Patricia: “Mijn zus Isabelle is vier jaar jonger en is ook al heel lang bij het bedrijf betrokken. Anne-Sophie is twaalf jaar jonger, dus voor haar is het nog iets nieuwer. Maar die riep toen ze vier was al: ‘ik word later de baas.” (lacht) Het werd echt met de paplepel ingegoten, maar we zaten ook nog met de complexiteit van onze drie partners. Er is over nagedacht om het aan een derde partij te verkopen. Financieel zou dat waarschijnlijk een goede zaak geweest zijn, maar de hele familie is zo met dat bedrijf verweven… En wat zouden we dan nog moeten doen?”

Nicolas: “We hebben dan beslist om het met onze zessen te kopen en hebben het management erbij betrokken.”

Patricia: “Mijn vader heeft de schoonzonen altijd als volwaardige leden van de familie beschouwd. We vullen elkaar goed aan. Er zijn nu eenmaal dingen die mannen beter kunnen en andere dingen die vrouwen beter kunnen. Buitenschrijnwerk is een wereld waarin veel spelers mannen zijn, al trachten de dames hierin ook een sterke rol op te nemen.”

Hoe is het werk dan verdeeld onder zussen en schoonbroers?
Nicolas: “Ik ben CEO van Group A, Patricia is Directeur Marketing. Mijn schoonbroer Michiel leidt KwadrO omdat hij daar historisch altijd mee bezig is geweest. Zijn vrouw Isabelle is verantwoordelijk voor alles wat het juridische aangaat. De jongste zus Anne-Sophie is brand manager van Belisol en haar man Maxim is verantwoordelijk voor onze eigen vestiging in Hasselt. Niet dat we elkaars deur platlopen, maar we verstaan elkaar wel goed.”

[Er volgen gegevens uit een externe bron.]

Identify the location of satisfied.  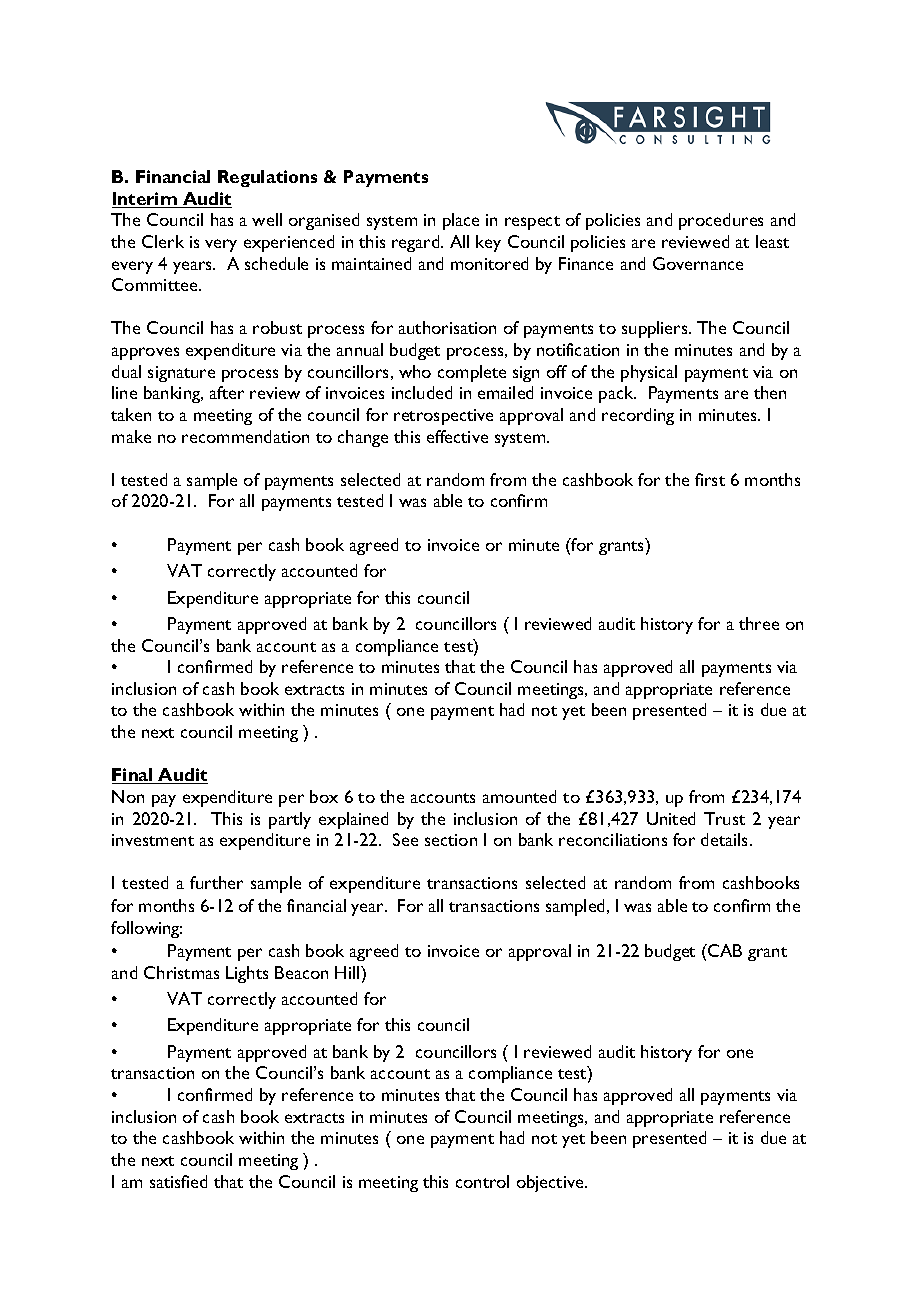
(178, 1181).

Patricia: “En op familiefeestjes spreken we af om zo weinig mogelijk over het werk te praten. Net als wij thuis. Al zullen onze kinderen dat waarschijnlijk tegenspreken. (lacht) We willen zeker nog een leven buiten het werk. Onze ouders komen nog uit een generatie die echt dag en nacht werkte. En papa kijkt zeker nog mee over onze schouders.”


Hoe is het tweede merk KwadrO ontstaan?

Patricia: “Naar de eindklant toe zijn het twee aparte merken. In de ogen van de Belisol-franchisées is KwadrO zelfs concurrentie Het merk is in 2003 gelanceerd om onze markt te vergroten, om die mensen te bereiken die zich door Belisol niet aangesproken voelden. En om gaten te vullen op plekken waar Belisol geografisch minder aanwezig was. KwadrO is alleen in Vlaanderen actief, maar is toch al goed voor meer dan 20 procent van de omzet van de groep. Klanten vragen meestal twee of drie offertes. Als er twee van Belisol en Kwadro zijn, is dat een goede zaak voor ons. En het merk spreekt toch wel een ander publiek aan: wat jonger en trendgevoeliger.”

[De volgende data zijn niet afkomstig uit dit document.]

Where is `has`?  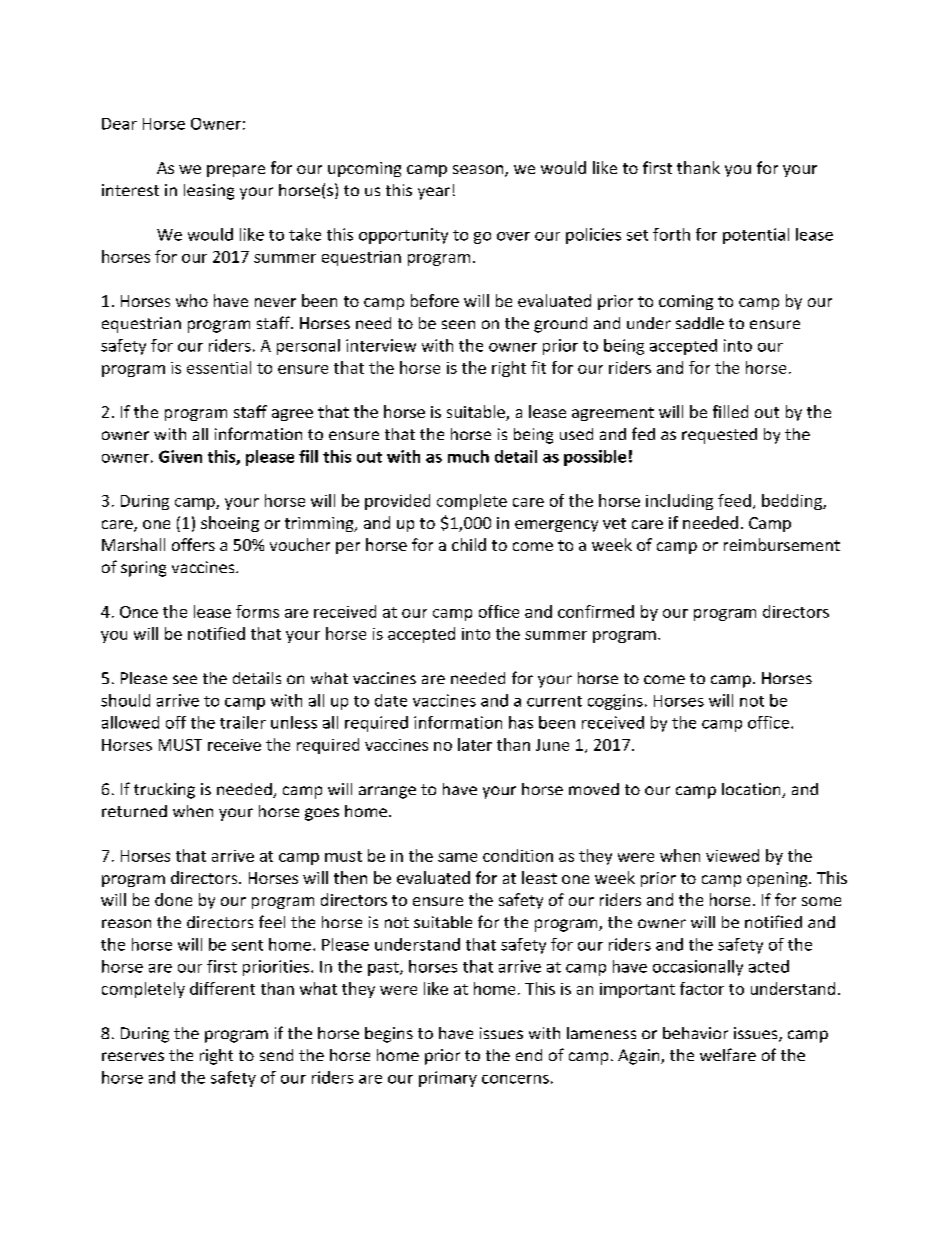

Belisol heeft ooit naam gemaakt met sportsponsoring, zowel bij STVV als in het wielrennen.
Patricia: “We zijn inderdaad tien jaar hoofdsponsor van STVV geweest. Simon MIgnolet is nog op de opening van onze zaak in Sint-Truiden geweest. Daar waren we na zijn prestatie tegen Atlético Madrid toch weer fier op.” (lacht)

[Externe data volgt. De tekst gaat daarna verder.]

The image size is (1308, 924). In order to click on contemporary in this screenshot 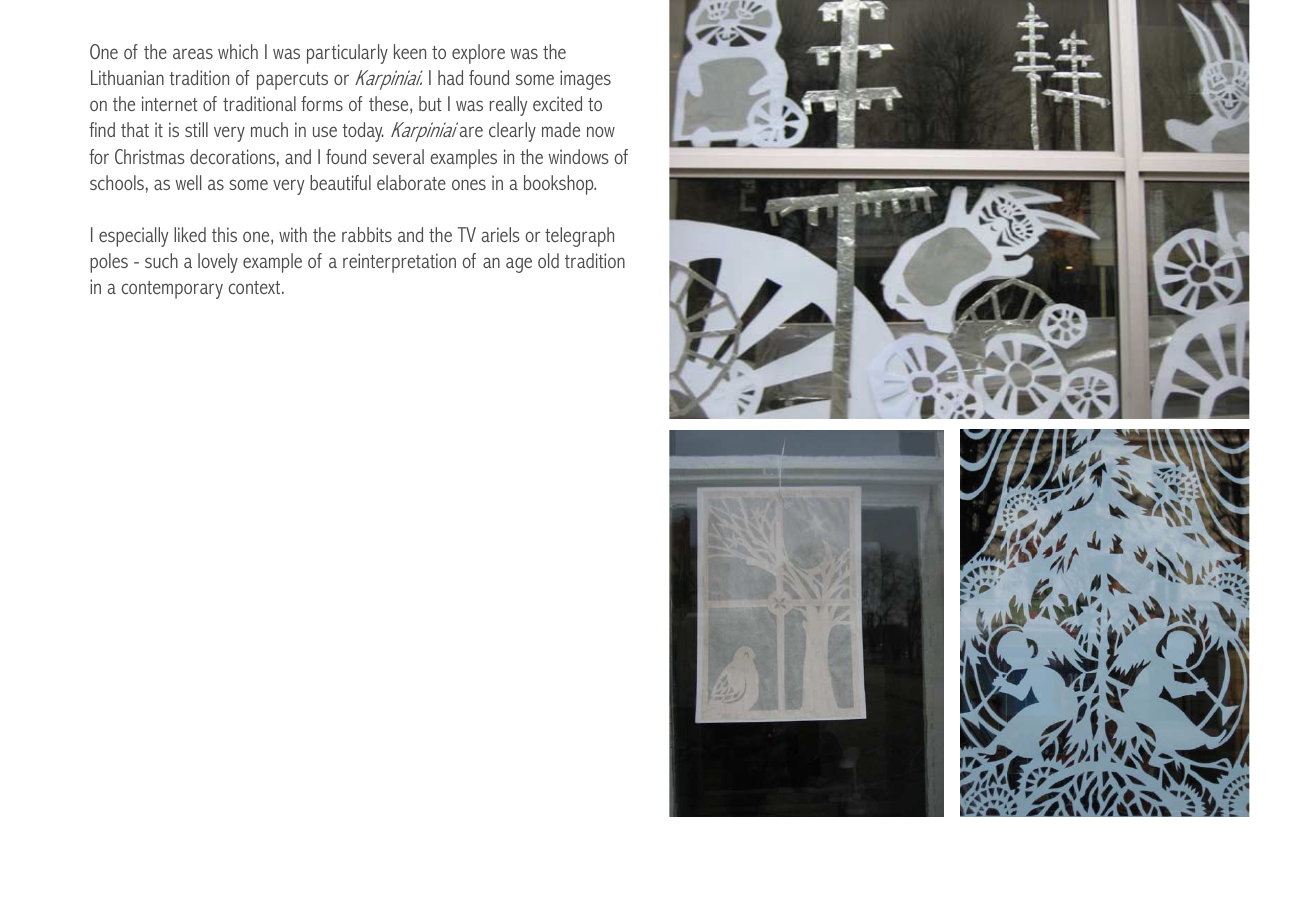, I will do `click(172, 290)`.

Nicolas: “De wielerploeg was een opportuniteit. We sponsorden de vrouwenploeg van Lotto al, maar het vrouwenwielrennen zat toen nog op een veel lager niveau. In 2012 stapte Marc Coucke als sponsor van OmegaPharma-Lotto over naar Quick.Step. Op 10 september hebben wij dan de vraag gekregen, want veertien dagen later moesten ze bij de internationale wielerunie hun dossier voor het komende seizoen indienen. We kregen een serieuze korting op het sponsorpakket. We hebben dan tijdens een weekend beslist om in te stappen, ook om onze naamsbekendheid in Frankrijk te vergroten. Onze voorwaarde was dat er een bekende Franse coureur in het team zou zitten. Dat werd Tony Gallopin en het werd helemaal fantastisch toen die op 14 juli, de Franse nationale feestdag, de gele trui pakte in de Tour. Ik zat zelf in de Raad van Bestuur van de ploeg, maar wat vandaag gebeurt zag je toen ook al. Er waren mensen verantwoordelijk die vanuit hun politieke benoeming een eigen agenda hadden en niet per se veel van koers kenden. Na drie jaar zijn we ermee gestopt en is Soudal in onze plaats gekomen, ook omdat de budgetten steeds groter werden. We hebben zowel STVV als Lotto gesponsord op het moment dat het financieel nog behapbaar was én er een positieve vibe rond die ploegen hing.”